Try it —
Could you state how many lines of the material hold "option"? Include nothing beyond the number.

START Excerpted data

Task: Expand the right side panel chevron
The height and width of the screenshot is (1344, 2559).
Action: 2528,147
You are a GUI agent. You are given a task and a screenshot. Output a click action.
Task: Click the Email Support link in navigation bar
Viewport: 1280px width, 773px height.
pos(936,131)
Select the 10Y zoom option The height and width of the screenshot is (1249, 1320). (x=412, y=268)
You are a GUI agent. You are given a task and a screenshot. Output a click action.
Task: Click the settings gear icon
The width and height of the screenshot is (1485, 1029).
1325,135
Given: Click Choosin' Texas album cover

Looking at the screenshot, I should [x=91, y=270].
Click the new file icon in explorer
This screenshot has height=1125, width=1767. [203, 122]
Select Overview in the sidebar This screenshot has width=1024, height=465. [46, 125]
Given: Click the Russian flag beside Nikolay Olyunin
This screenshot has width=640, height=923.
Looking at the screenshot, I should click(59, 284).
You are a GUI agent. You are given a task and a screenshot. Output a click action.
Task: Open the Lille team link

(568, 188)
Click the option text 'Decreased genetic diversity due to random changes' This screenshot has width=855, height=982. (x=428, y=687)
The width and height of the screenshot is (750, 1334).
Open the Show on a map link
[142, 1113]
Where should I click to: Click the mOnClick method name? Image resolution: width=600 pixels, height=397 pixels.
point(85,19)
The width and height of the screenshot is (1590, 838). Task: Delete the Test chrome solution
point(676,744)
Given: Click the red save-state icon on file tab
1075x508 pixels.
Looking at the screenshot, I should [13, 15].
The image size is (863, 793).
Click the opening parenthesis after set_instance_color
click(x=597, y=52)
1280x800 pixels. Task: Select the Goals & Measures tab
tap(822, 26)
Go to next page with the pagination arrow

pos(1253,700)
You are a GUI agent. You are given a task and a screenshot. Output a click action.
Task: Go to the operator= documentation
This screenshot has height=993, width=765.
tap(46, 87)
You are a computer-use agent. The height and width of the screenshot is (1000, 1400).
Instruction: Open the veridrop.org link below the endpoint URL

END Excerpted data

Reply to the task —
2